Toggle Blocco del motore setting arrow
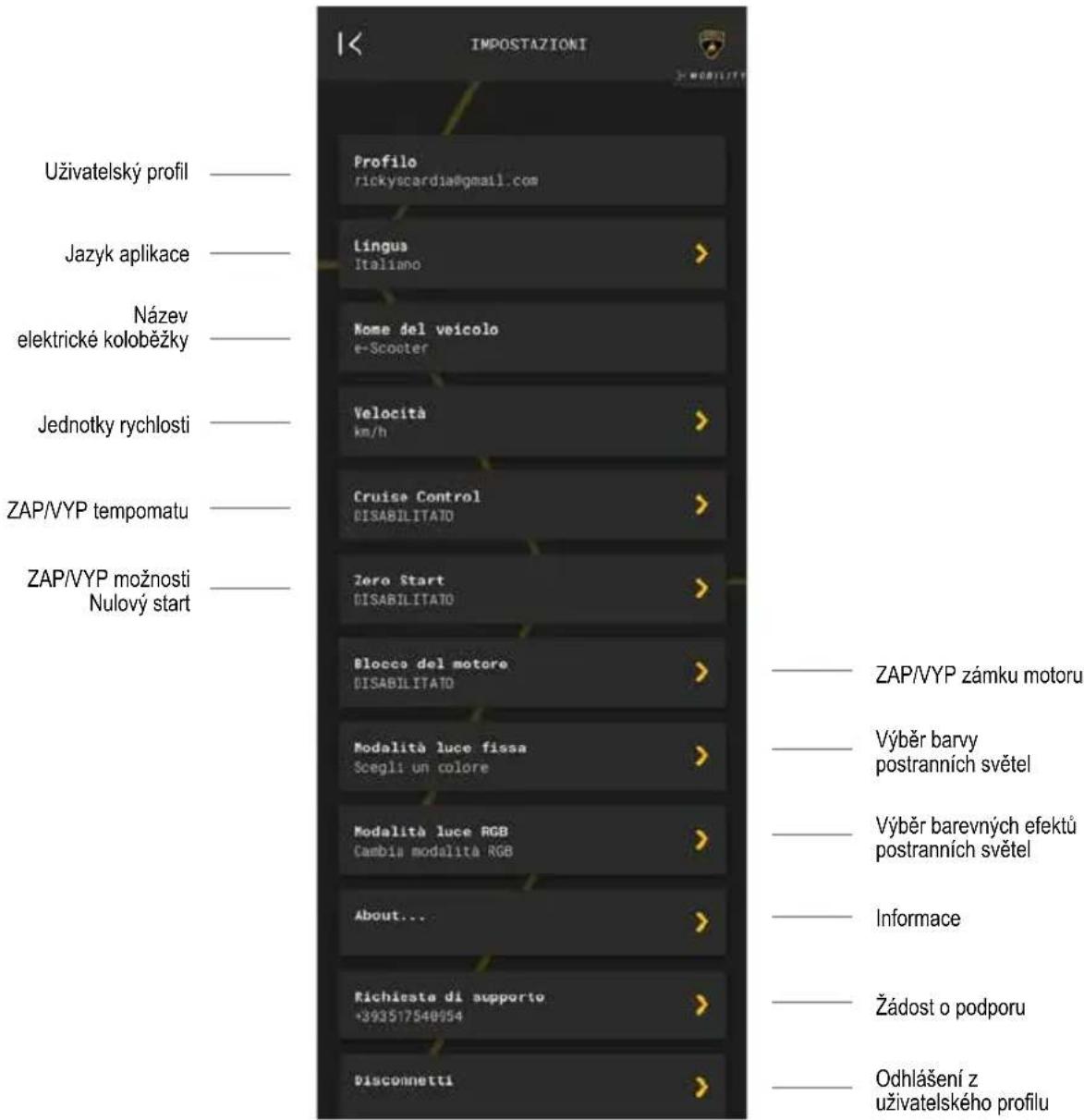Screen dimensions: 1084x1120 [x=701, y=672]
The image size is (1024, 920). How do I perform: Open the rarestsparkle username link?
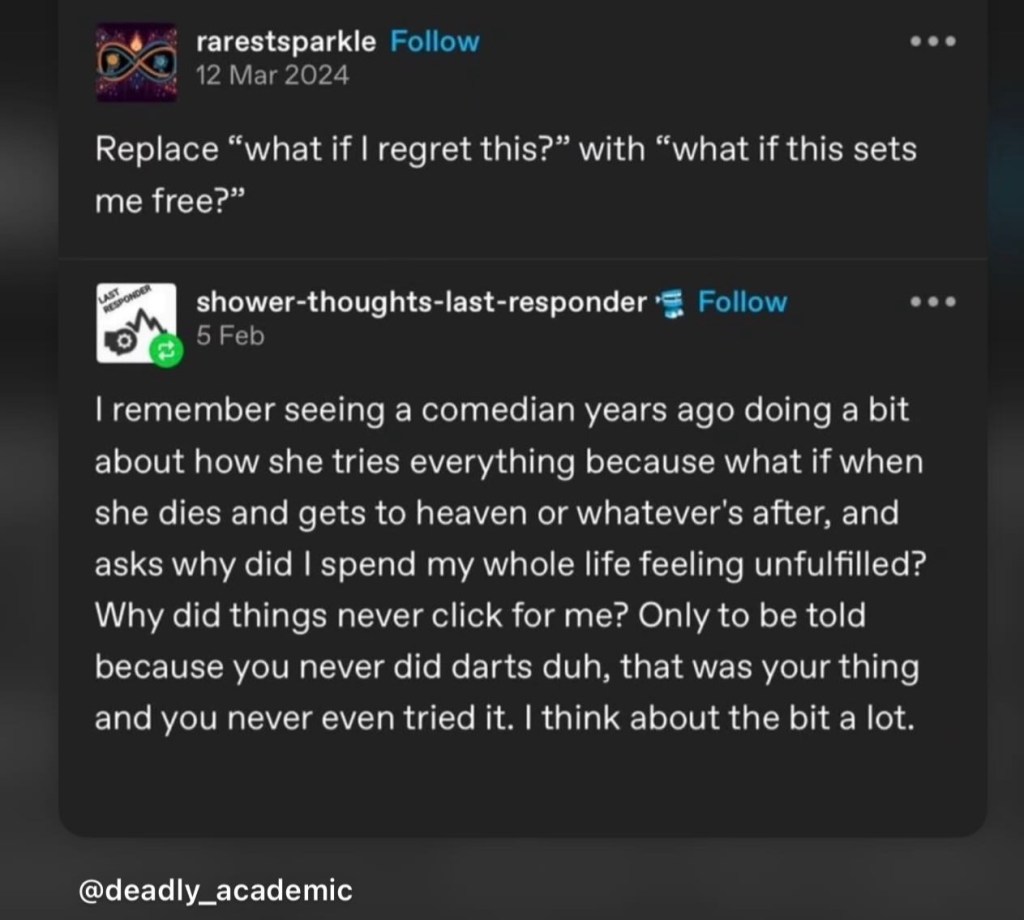286,42
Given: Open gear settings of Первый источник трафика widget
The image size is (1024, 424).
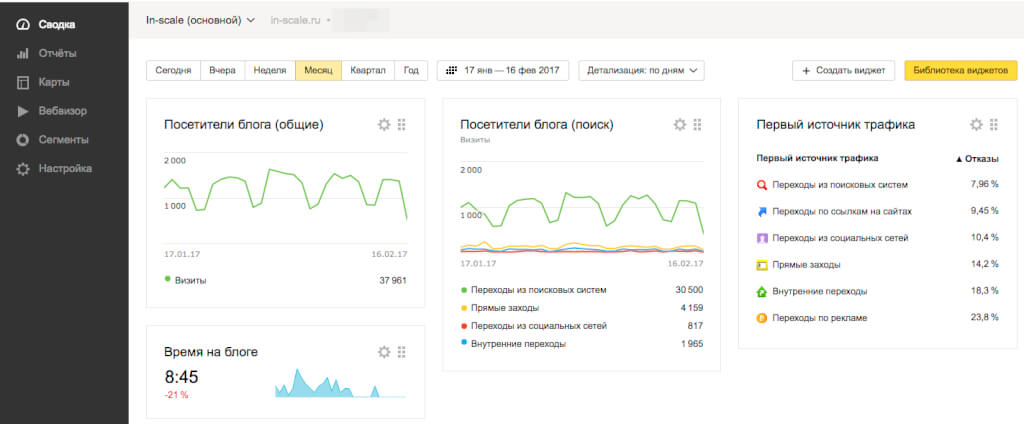Looking at the screenshot, I should pos(976,125).
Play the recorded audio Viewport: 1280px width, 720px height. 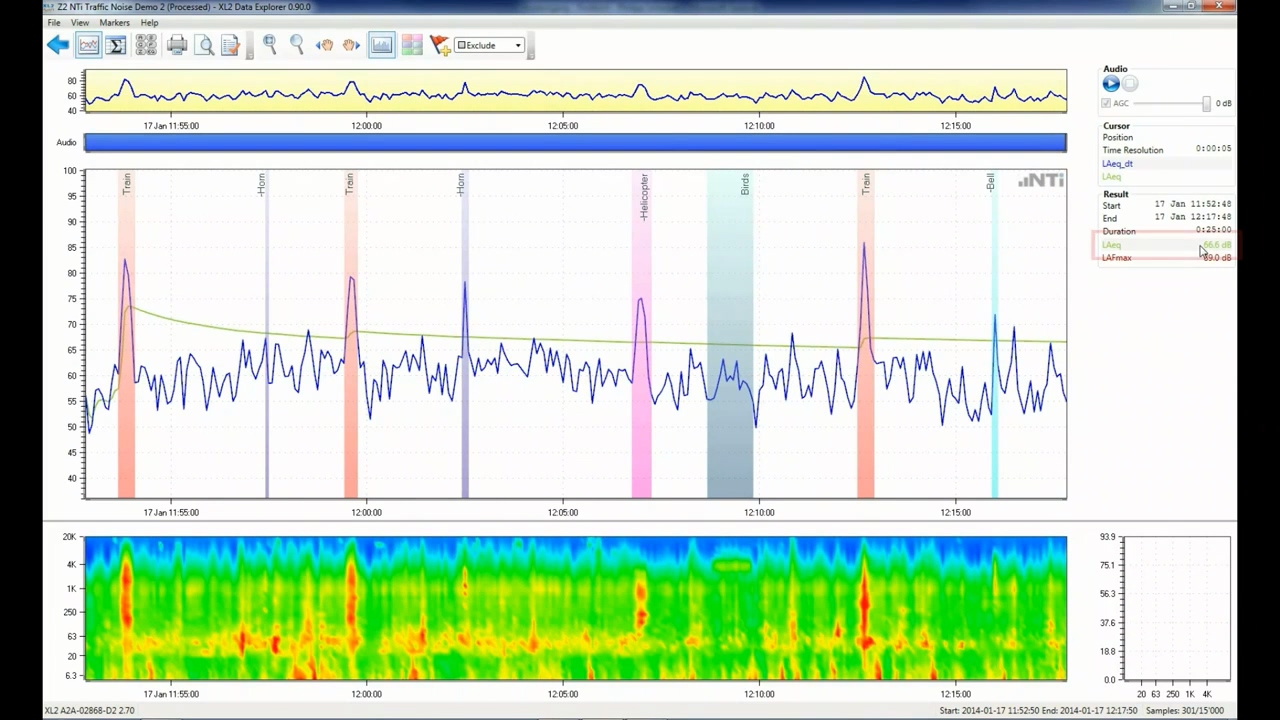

» **Problem requirements**: Would you repeat the entries exactly, keeping the images out?

» **Solution to the exercise**:
Toggle Blocco del motore setting arrow
Screen dimensions: 1084x1120 [x=701, y=672]
The image size is (1024, 920). How do I perform: Open the rarestsparkle username link?
286,42
Given: Open gear settings of Первый источник трафика widget
The image size is (1024, 424).
Looking at the screenshot, I should pos(976,125).
Play the recorded audio Viewport: 1280px width, 720px height. 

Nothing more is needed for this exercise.